2004-08-09: IN VERSION 0401xx AND EARLIER: Some rather serious bugs have been discovered in the allocation routines, which are used when adding or deleting values or keys in the registry editor. In best case, they leak space, in worst case, it may corrupt the file.
NOTE: This does not generally affect password changing, since password reset just overwrites a few bytes in place, it does not reallocate space. 
SUMMARY: Password edit OK. Regedit may not be. Expect new version out within a week or so.
2004-01-16, release 040116
  • Completely new bootdisk system! Hopefully a bit easier to understand and run through.
  • Support for easy change of RecoveryConsole parameters (one of them tells RecoveryConsole to NOT ask for admin password).
  • A few bugfixes. For those of you wanting to look and build chntpw from the source, it should now compile??
2003-04-26:
  • Newer NTFS driver and internals of writebacks changed a bit on floppy, may fix some hangs reported on writing back to NTFS.
  • No changes to chntpw program itself
  • John Simpson supplies nice description on how to fix up lost admin password in ActiveDirectory.
2003-02-25:
  • NTFS "hang on writeback" bugfix on floppy/CD.
  • HighPoint (hpt) IDE chipset support added. No idea if it works.
  • Highly expermimental and not complete feature added: User promotion! Promote user into admin group.
    • Will add any user to administrator group, remove from all others.

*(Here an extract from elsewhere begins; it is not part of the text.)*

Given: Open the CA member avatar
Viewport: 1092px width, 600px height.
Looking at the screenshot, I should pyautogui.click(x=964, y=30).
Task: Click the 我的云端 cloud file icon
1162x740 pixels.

    • VERY LITTLE TESTED YET!
    • Limitations: Not working on users which is not in any previous group, may not work at all on some setups, will not check policies: Guest can be promoted, but will most likely not be able to log in anyway because it is usually denied in security policies. I know how to do this, but it is not finished yet. This is still work in progress!
    • To use, enter @ at password prompt. Change is set even if you answer no on "do you wish to change" question. Please do not try it if you do not want to risk a complete system reinstall.

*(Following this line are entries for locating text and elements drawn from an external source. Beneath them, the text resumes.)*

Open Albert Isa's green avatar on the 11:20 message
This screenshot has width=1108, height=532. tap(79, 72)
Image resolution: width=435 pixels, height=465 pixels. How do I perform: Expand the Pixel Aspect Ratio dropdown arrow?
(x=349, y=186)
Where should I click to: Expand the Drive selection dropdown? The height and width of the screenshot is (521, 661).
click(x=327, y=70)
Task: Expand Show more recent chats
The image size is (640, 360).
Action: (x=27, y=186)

    • I need people that can test this on systems they are willing to risk a reinstall on! Please contact me if you have any info.
Earlier history removed.. (started in 1997)
User "manual" & tech info in the README file, or look inside the source. See the INSTALL file inside the archive on how tou build.
ntreg.c & ntreg.h now somewhat makes a rather complete library for access to the registry files. There is currenctly no documentation for the different function calls, and all functions may change in future releases. I plan on cleaning it up, and if possible mimicing the NT API.

Explanation of win3.11, win95 and NT registry files can be found in WinReg.txt, written by some German (I think, at least speaks German) named B.D. Sorry I don't have that persons full name, I can't find a name/address in the file, and it was not credited when I picked it up from some website. This is the original file as I found it, I've discovered some minor errors, but not corrected the file. Look it up in my sourcecode for more detailed info.